:: WORK INSTRUCTIONS ::
Set all the entries down again, unaltered.

:: PROVIDED ENTRIES ::
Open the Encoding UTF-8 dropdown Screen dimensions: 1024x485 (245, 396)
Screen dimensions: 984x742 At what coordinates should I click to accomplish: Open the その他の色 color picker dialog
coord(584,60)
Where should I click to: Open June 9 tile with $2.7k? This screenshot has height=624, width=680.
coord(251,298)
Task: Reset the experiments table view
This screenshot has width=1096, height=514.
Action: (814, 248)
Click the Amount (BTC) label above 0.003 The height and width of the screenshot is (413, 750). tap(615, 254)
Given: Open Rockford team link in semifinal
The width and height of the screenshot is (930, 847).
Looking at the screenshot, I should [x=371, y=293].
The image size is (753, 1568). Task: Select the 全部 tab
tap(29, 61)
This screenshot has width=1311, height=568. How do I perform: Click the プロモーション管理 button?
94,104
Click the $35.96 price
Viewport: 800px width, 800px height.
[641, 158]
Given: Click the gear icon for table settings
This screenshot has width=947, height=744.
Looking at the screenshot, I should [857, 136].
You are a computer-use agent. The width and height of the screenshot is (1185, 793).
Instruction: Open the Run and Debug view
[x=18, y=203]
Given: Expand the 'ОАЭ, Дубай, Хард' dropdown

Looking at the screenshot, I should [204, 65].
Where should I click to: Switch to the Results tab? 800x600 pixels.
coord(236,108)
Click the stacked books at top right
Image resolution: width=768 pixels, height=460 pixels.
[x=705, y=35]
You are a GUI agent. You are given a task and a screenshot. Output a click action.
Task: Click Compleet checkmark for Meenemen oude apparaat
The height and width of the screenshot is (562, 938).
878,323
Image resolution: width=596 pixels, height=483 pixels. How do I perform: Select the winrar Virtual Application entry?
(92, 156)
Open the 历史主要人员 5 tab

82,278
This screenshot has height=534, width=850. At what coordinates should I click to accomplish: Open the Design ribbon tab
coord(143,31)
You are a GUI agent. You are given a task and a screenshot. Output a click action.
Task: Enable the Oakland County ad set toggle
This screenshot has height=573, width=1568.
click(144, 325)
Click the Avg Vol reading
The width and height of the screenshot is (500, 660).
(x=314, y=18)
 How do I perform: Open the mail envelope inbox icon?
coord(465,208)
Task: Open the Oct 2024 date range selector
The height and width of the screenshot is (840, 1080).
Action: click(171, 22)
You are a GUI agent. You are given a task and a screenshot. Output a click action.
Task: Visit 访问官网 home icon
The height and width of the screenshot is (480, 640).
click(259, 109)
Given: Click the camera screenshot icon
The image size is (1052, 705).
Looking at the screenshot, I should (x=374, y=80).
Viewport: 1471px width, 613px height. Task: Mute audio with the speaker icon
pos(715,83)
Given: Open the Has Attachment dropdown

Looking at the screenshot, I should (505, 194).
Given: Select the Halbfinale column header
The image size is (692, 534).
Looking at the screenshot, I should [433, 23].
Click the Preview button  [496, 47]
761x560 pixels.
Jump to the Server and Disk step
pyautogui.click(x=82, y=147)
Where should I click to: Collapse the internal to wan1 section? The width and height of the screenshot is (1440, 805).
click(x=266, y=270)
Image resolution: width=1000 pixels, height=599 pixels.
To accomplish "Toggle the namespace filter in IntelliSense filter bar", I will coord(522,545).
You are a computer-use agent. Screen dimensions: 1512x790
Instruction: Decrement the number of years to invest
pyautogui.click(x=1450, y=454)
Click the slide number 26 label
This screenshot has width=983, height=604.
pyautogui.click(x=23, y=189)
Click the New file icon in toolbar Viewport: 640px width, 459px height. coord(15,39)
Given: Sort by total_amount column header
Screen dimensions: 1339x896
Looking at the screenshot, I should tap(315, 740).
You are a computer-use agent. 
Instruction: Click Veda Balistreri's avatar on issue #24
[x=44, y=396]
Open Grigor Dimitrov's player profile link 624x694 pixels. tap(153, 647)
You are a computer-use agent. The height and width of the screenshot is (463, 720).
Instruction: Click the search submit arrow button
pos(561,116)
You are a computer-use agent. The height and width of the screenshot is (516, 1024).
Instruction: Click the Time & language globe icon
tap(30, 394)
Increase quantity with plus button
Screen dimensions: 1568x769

:: WRITTEN SOLUTION ::
Open the Encoding UTF-8 dropdown Screen dimensions: 1024x485 (245, 396)
Screen dimensions: 984x742 At what coordinates should I click to accomplish: Open the その他の色 color picker dialog
coord(584,60)
Where should I click to: Open June 9 tile with $2.7k? This screenshot has height=624, width=680.
coord(251,298)
Task: Reset the experiments table view
This screenshot has width=1096, height=514.
Action: (814, 248)
Click the Amount (BTC) label above 0.003 The height and width of the screenshot is (413, 750). tap(615, 254)
Given: Open Rockford team link in semifinal
The width and height of the screenshot is (930, 847).
Looking at the screenshot, I should [x=371, y=293].
The image size is (753, 1568). Task: Select the 全部 tab
tap(29, 61)
This screenshot has width=1311, height=568. How do I perform: Click the プロモーション管理 button?
94,104
Click the $35.96 price
Viewport: 800px width, 800px height.
[641, 158]
Given: Click the gear icon for table settings
This screenshot has width=947, height=744.
Looking at the screenshot, I should [857, 136].
You are a computer-use agent. The width and height of the screenshot is (1185, 793).
Instruction: Open the Run and Debug view
[x=18, y=203]
Given: Expand the 'ОАЭ, Дубай, Хард' dropdown

Looking at the screenshot, I should [204, 65].
Where should I click to: Switch to the Results tab? 800x600 pixels.
coord(236,108)
Click the stacked books at top right
Image resolution: width=768 pixels, height=460 pixels.
[x=705, y=35]
You are a GUI agent. You are given a task and a screenshot. Output a click action.
Task: Click Compleet checkmark for Meenemen oude apparaat
The height and width of the screenshot is (562, 938).
878,323
Image resolution: width=596 pixels, height=483 pixels. How do I perform: Select the winrar Virtual Application entry?
(92, 156)
Open the 历史主要人员 5 tab

82,278
This screenshot has height=534, width=850. At what coordinates should I click to accomplish: Open the Design ribbon tab
coord(143,31)
You are a GUI agent. You are given a task and a screenshot. Output a click action.
Task: Enable the Oakland County ad set toggle
This screenshot has height=573, width=1568.
click(144, 325)
Click the Avg Vol reading
The width and height of the screenshot is (500, 660).
(x=314, y=18)
 How do I perform: Open the mail envelope inbox icon?
coord(465,208)
Task: Open the Oct 2024 date range selector
The height and width of the screenshot is (840, 1080).
Action: click(171, 22)
You are a GUI agent. You are given a task and a screenshot. Output a click action.
Task: Visit 访问官网 home icon
The height and width of the screenshot is (480, 640).
click(259, 109)
Given: Click the camera screenshot icon
The image size is (1052, 705).
Looking at the screenshot, I should (x=374, y=80).
Viewport: 1471px width, 613px height. Task: Mute audio with the speaker icon
pos(715,83)
Given: Open the Has Attachment dropdown

Looking at the screenshot, I should (505, 194).
Given: Select the Halbfinale column header
The image size is (692, 534).
Looking at the screenshot, I should [433, 23].
Click the Preview button  [496, 47]
761x560 pixels.
Jump to the Server and Disk step
pyautogui.click(x=82, y=147)
Where should I click to: Collapse the internal to wan1 section? The width and height of the screenshot is (1440, 805).
click(x=266, y=270)
Image resolution: width=1000 pixels, height=599 pixels.
To accomplish "Toggle the namespace filter in IntelliSense filter bar", I will coord(522,545).
You are a computer-use agent. Screen dimensions: 1512x790
Instruction: Decrement the number of years to invest
pyautogui.click(x=1450, y=454)
Click the slide number 26 label
This screenshot has width=983, height=604.
pyautogui.click(x=23, y=189)
Click the New file icon in toolbar Viewport: 640px width, 459px height. coord(15,39)
Given: Sort by total_amount column header
Screen dimensions: 1339x896
Looking at the screenshot, I should tap(315, 740).
You are a computer-use agent. 
Instruction: Click Veda Balistreri's avatar on issue #24
[x=44, y=396]
Open Grigor Dimitrov's player profile link 624x694 pixels. tap(153, 647)
You are a computer-use agent. The height and width of the screenshot is (463, 720).
Instruction: Click the search submit arrow button
pos(561,116)
You are a computer-use agent. The height and width of the screenshot is (516, 1024).
Instruction: Click the Time & language globe icon
tap(30, 394)
Increase quantity with plus button
Screen dimensions: 1568x769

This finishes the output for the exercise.